### Task description
Report every line of the listing below in which the string "agent" occurs.

=== Begin Enclosure ===

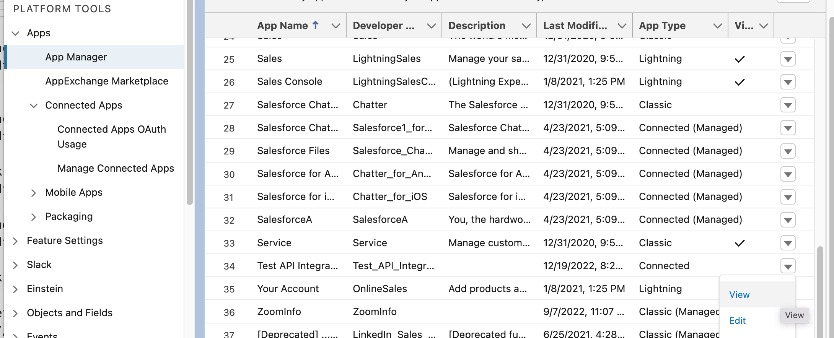This screenshot has height=338, width=834.
Task: Select View from the row actions menu
Action: point(739,295)
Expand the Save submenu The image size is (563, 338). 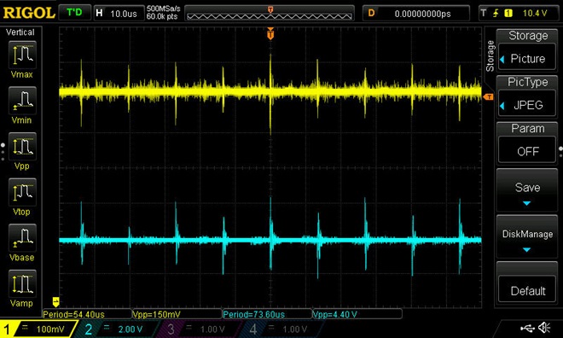pyautogui.click(x=527, y=190)
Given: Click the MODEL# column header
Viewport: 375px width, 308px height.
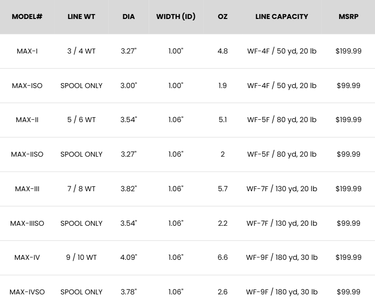Looking at the screenshot, I should tap(27, 17).
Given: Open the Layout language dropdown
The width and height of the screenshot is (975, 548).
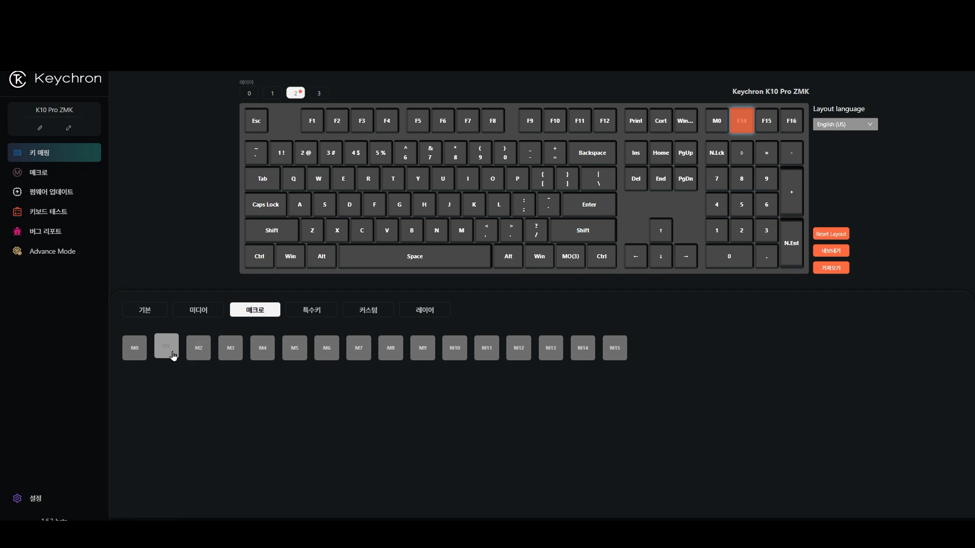Looking at the screenshot, I should 845,124.
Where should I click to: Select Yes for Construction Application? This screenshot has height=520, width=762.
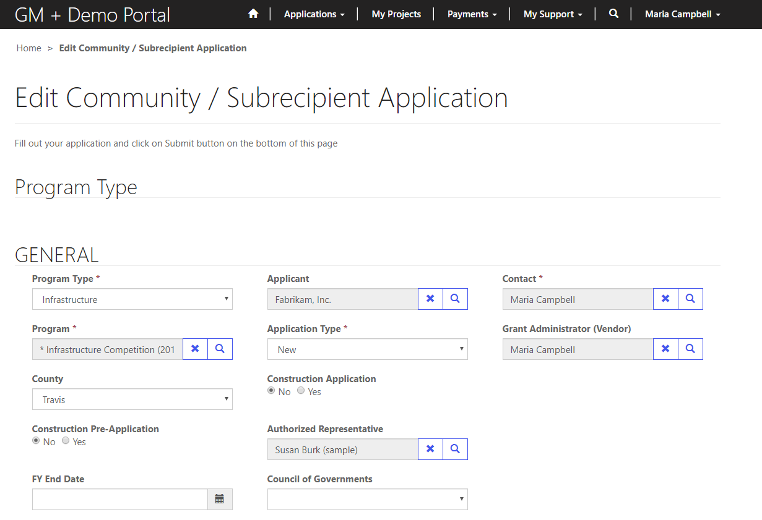(x=301, y=391)
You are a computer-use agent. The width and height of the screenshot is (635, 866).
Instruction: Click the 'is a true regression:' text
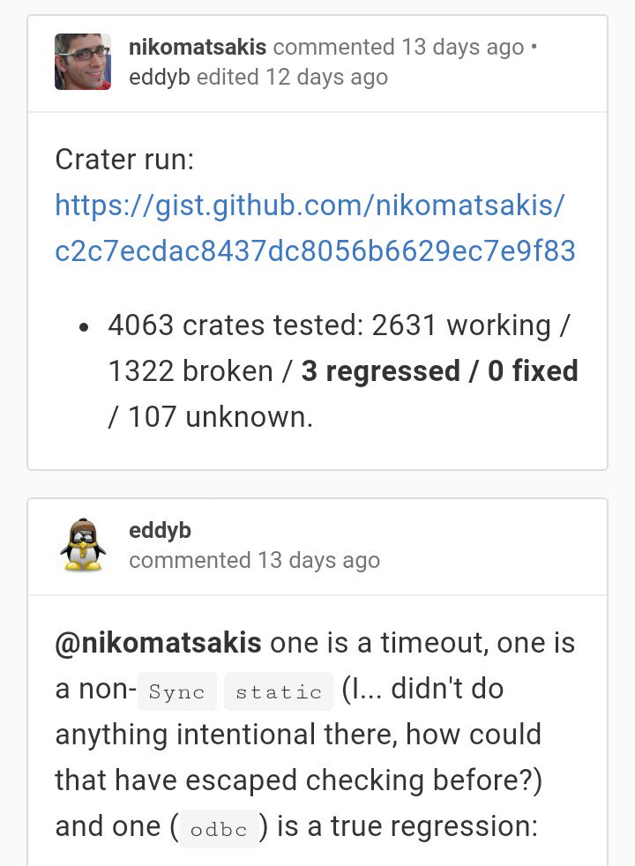404,826

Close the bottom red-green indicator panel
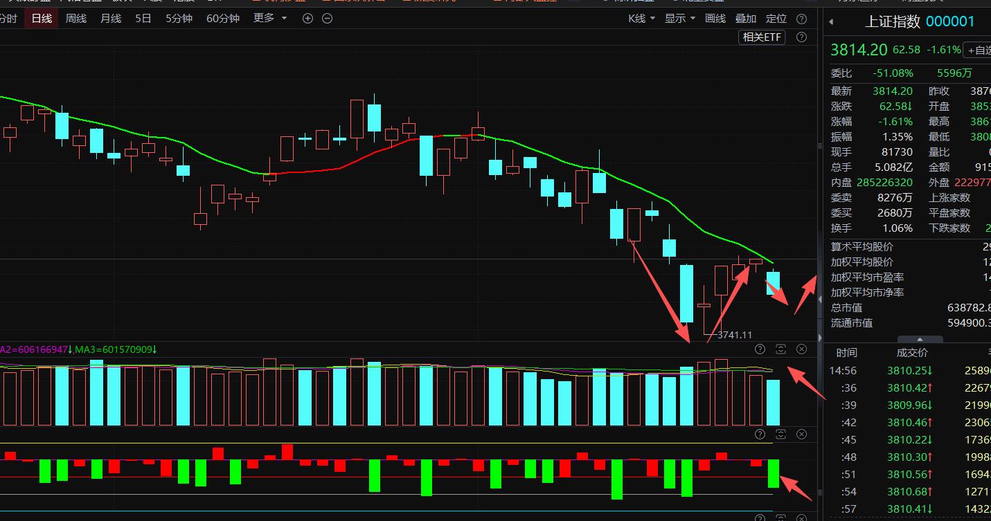[x=801, y=435]
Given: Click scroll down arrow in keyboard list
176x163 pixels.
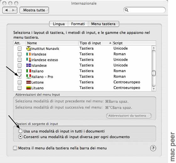Looking at the screenshot, I should click(x=154, y=89).
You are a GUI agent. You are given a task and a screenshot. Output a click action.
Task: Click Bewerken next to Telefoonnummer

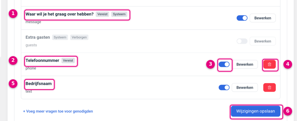tap(245, 64)
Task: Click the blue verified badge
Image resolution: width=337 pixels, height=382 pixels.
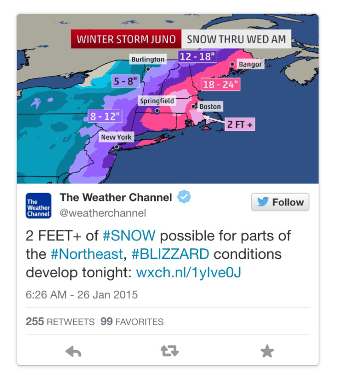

=== End Enclosure ===

### Answer for the task
You are a computer-use agent. The width and height of the screenshot is (635, 866).
You are a GUI agent. You are given a task and a screenshot. Output a click action.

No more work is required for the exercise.